[[ INPUT DATA open ]]

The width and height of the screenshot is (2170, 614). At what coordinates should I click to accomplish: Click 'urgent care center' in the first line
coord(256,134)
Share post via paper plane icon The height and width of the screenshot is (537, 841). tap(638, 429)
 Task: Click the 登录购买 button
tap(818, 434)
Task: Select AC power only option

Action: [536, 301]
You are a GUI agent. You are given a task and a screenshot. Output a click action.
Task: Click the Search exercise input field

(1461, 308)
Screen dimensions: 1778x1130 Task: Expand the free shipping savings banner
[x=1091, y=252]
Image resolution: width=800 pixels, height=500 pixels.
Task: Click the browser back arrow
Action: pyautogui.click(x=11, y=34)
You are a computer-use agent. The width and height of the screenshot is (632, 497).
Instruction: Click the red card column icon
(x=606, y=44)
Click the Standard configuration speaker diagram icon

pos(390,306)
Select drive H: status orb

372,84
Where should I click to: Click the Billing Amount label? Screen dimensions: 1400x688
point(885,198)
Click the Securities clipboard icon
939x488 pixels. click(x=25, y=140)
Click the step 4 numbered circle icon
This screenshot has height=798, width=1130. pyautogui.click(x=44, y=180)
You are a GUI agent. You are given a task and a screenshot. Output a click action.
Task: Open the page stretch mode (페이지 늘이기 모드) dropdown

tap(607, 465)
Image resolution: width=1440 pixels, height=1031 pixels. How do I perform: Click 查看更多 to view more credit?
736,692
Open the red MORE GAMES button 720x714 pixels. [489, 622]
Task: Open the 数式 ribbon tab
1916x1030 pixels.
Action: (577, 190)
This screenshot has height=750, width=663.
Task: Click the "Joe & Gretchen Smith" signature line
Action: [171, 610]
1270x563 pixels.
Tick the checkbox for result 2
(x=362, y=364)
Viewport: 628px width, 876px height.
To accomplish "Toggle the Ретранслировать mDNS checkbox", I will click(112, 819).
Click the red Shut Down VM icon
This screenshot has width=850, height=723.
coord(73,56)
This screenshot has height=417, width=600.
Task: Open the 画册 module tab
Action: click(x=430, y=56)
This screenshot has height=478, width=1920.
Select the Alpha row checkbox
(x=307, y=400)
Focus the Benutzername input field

[[ INPUT DATA closed ]]

■ PROBLEM TO WORK ON:
Print the material exactly as written, omitting nothing.

■ TASK OUTPUT:
The width and height of the screenshot is (2170, 614). At what coordinates should I click to accomplish: Click 'urgent care center' in the first line
coord(256,134)
Share post via paper plane icon The height and width of the screenshot is (537, 841). tap(638, 429)
 Task: Click the 登录购买 button
tap(818, 434)
Task: Select AC power only option

Action: [536, 301]
You are a GUI agent. You are given a task and a screenshot. Output a click action.
Task: Click the Search exercise input field

(1461, 308)
Screen dimensions: 1778x1130 Task: Expand the free shipping savings banner
[x=1091, y=252]
Image resolution: width=800 pixels, height=500 pixels.
Task: Click the browser back arrow
Action: pyautogui.click(x=11, y=34)
You are a computer-use agent. The width and height of the screenshot is (632, 497).
Instruction: Click the red card column icon
(x=606, y=44)
Click the Standard configuration speaker diagram icon

pos(390,306)
Select drive H: status orb

372,84
Where should I click to: Click the Billing Amount label? Screen dimensions: 1400x688
point(885,198)
Click the Securities clipboard icon
939x488 pixels. click(x=25, y=140)
Click the step 4 numbered circle icon
This screenshot has height=798, width=1130. pyautogui.click(x=44, y=180)
You are a GUI agent. You are given a task and a screenshot. Output a click action.
Task: Open the page stretch mode (페이지 늘이기 모드) dropdown

tap(607, 465)
Image resolution: width=1440 pixels, height=1031 pixels. How do I perform: Click 查看更多 to view more credit?
736,692
Open the red MORE GAMES button 720x714 pixels. [489, 622]
Task: Open the 数式 ribbon tab
1916x1030 pixels.
Action: (577, 190)
This screenshot has height=750, width=663.
Task: Click the "Joe & Gretchen Smith" signature line
Action: [171, 610]
1270x563 pixels.
Tick the checkbox for result 2
(x=362, y=364)
Viewport: 628px width, 876px height.
To accomplish "Toggle the Ретранслировать mDNS checkbox", I will click(112, 819).
Click the red Shut Down VM icon
This screenshot has width=850, height=723.
coord(73,56)
This screenshot has height=417, width=600.
Task: Open the 画册 module tab
Action: click(x=430, y=56)
This screenshot has height=478, width=1920.
Select the Alpha row checkbox
(x=307, y=400)
Focus the Benutzername input field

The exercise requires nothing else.